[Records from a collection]
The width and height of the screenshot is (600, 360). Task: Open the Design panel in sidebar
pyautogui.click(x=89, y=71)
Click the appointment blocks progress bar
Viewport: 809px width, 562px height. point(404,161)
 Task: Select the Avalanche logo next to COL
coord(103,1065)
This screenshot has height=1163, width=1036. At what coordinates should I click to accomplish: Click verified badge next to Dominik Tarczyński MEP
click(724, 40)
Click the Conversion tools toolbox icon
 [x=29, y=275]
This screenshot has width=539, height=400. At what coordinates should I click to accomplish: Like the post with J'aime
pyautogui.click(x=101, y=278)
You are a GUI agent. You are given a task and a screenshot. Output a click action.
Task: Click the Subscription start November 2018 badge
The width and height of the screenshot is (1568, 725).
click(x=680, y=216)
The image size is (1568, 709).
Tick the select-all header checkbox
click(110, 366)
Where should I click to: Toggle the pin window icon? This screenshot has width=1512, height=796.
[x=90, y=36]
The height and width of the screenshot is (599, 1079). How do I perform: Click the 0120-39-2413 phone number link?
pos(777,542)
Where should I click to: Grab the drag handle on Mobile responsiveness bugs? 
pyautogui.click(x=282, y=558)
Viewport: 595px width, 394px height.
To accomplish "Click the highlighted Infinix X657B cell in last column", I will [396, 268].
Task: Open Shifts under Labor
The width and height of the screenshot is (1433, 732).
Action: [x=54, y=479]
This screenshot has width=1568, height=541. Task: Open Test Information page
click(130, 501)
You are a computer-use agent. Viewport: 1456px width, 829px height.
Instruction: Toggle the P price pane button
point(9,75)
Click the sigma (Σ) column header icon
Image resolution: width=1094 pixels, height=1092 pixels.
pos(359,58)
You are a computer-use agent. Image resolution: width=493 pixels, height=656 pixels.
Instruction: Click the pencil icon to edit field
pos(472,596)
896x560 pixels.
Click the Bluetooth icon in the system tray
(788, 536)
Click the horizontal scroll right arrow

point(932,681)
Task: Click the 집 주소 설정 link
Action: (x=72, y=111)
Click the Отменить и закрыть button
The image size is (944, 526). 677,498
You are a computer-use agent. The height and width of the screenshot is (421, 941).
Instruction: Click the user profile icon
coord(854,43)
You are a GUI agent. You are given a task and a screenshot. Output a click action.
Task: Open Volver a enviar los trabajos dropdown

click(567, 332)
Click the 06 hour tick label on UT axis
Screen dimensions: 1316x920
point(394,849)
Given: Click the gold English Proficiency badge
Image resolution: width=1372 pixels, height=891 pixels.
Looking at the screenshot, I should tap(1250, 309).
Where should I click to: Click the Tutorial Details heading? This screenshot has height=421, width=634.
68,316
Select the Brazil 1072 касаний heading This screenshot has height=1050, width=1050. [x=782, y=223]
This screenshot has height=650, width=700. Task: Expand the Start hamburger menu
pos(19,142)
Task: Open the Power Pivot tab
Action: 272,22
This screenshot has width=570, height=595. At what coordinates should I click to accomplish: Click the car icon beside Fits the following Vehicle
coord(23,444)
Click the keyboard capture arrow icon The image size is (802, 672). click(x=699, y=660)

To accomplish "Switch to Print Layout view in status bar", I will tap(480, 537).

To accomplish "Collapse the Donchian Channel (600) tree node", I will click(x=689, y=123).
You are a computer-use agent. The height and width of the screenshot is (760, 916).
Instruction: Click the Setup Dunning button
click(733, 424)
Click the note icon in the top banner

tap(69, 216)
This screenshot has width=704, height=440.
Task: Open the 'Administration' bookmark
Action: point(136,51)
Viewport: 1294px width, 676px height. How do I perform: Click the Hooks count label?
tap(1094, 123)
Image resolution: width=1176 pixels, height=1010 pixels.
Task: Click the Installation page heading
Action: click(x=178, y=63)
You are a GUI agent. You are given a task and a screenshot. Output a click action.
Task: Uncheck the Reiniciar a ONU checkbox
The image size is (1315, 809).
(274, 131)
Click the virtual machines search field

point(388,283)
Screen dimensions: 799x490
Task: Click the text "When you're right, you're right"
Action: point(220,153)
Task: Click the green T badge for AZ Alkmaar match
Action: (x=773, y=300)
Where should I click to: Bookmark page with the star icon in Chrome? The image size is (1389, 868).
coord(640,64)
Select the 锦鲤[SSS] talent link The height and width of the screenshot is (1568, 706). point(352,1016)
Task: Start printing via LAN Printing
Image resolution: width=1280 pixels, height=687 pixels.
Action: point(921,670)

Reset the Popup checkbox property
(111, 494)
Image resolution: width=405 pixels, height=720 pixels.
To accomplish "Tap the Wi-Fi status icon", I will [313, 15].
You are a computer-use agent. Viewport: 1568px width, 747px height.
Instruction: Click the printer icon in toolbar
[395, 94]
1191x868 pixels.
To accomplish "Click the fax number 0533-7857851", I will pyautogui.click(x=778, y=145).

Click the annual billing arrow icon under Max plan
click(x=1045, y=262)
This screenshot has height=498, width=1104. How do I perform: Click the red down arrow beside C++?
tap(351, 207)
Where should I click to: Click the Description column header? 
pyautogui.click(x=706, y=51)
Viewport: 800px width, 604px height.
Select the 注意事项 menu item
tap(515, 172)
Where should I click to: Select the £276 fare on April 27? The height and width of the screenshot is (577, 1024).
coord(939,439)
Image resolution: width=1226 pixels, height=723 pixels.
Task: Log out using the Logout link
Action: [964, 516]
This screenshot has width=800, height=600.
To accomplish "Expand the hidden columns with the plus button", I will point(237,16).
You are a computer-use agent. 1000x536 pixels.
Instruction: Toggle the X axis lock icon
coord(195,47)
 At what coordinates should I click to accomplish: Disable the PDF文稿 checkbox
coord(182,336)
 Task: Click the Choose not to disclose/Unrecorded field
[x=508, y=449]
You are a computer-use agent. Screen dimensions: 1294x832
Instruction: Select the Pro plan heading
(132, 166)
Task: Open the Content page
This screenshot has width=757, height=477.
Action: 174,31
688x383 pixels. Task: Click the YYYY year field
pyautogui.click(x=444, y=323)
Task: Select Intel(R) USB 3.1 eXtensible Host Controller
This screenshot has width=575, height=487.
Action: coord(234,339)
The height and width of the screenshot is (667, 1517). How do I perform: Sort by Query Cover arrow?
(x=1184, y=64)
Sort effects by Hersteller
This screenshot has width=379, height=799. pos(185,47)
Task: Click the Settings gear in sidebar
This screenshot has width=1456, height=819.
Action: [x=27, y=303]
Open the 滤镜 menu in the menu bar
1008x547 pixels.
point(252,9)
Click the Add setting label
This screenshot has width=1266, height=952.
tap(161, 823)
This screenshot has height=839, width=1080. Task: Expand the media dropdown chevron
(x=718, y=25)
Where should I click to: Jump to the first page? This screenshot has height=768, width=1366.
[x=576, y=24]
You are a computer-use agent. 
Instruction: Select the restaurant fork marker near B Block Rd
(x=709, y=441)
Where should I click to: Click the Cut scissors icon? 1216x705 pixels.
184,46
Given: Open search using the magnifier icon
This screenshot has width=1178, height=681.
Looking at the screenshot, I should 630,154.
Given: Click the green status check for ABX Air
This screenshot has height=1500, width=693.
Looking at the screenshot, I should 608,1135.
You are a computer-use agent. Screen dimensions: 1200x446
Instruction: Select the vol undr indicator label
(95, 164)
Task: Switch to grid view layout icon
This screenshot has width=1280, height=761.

■ What to do
In the data above, find each line where the string "Switch" appears, then copy it.

■ Written reply
To accomplish "Switch to Print Layout view in status bar", I will tap(480, 537).
Task: Switch to grid view layout icon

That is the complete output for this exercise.